VON SACHA ERCOLANI

In der Schweizer Film- und VIP-Szene wird Arthur Cohn seit Jahrzehnten wie ein Heiliger verehrt und gefeiert. In ihrem neuen Image-Werbespot setzt ihn die UBS emotionsvoll als «der Gewinner» in Szene. Cohn hat Glamour und Charisma: Er setzte sich in Hollywood durch und hat mächtige Freunde im internationalen Filmgeschäft. Und vor allem: Cohn ist Oscar-Preisträger. Genauer: sechsfacher Oscar-Preisträger, wie er gern betont.

Ein aktueller Eintrag bei der Online-Enzyklopädie Wikipedia kratzt nun aber am Denkmal, das bislang kaum je kritisch betrachtet wurde. «Arthur Cohn ist nur dreifacher Oscar-Preisträger», heisst es dort. Er bezeichne sich selbst zwar in Pressetexten und Interviews stets als sechsfachen Oscar-Preisträger, «doch Produzenten können gemäss Reglement namentlich mit dem Oscar nur bei Dokumentarfilmen geehrt werden».

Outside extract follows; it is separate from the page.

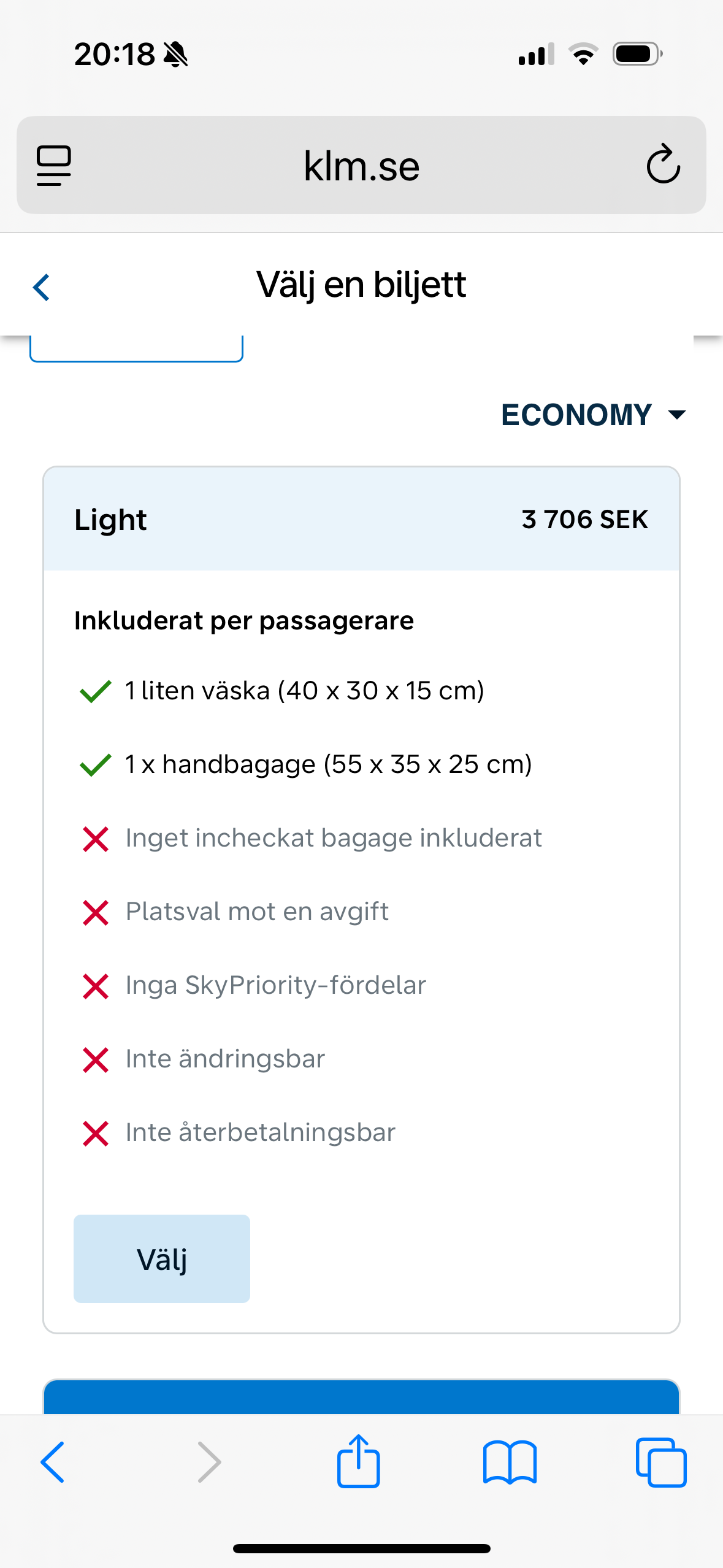Tap the 'Välj en biljett' page title

coord(361,285)
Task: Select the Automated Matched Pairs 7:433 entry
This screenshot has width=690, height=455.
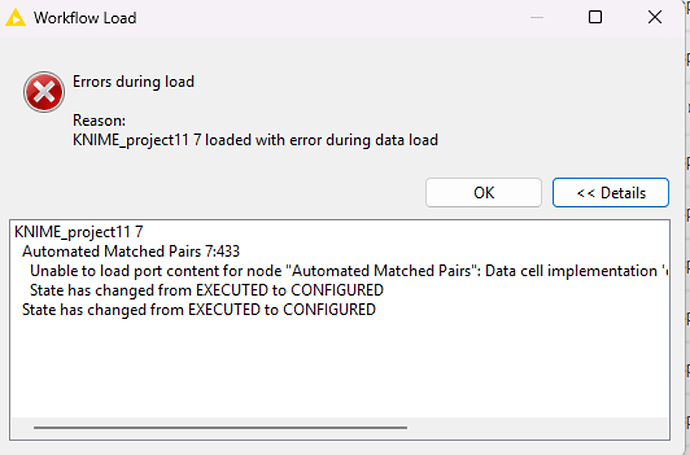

Weiter ist auf Wikipedia nachzulesen, dass die begehrte Oscar-Trophäe für den besten fremdsprachigen Spielfilm jeweils nur an das Werk als Ganzes und an das Land, das die Bewerbung einreiche, verliehen werde.

Gemäss Wikipedia-Eintrag produzierte Arthur Cohn beispielsweise zwar weitgehend mit Schweizer Geld den von der Academy prämierten Film «Sehnsucht nach Afrika», genau genommen sei der Oscar jedoch an die ebenfalls mitproduzierende Elfenbeinküste verliehen worden – das Land, welches den Film einreichte. Und diese Passage muss Arthur Cohn besonders schmerzen: «Beteiligt war Arthur Cohn am Oscar-Gewinn als Produzent des Films ‹Sehnsucht nach Afrika› somit lediglich indirekt, ebenso bei den Filmen ‹Der Garten der Finzi Contini› und ‹Gefährliche Züge›.»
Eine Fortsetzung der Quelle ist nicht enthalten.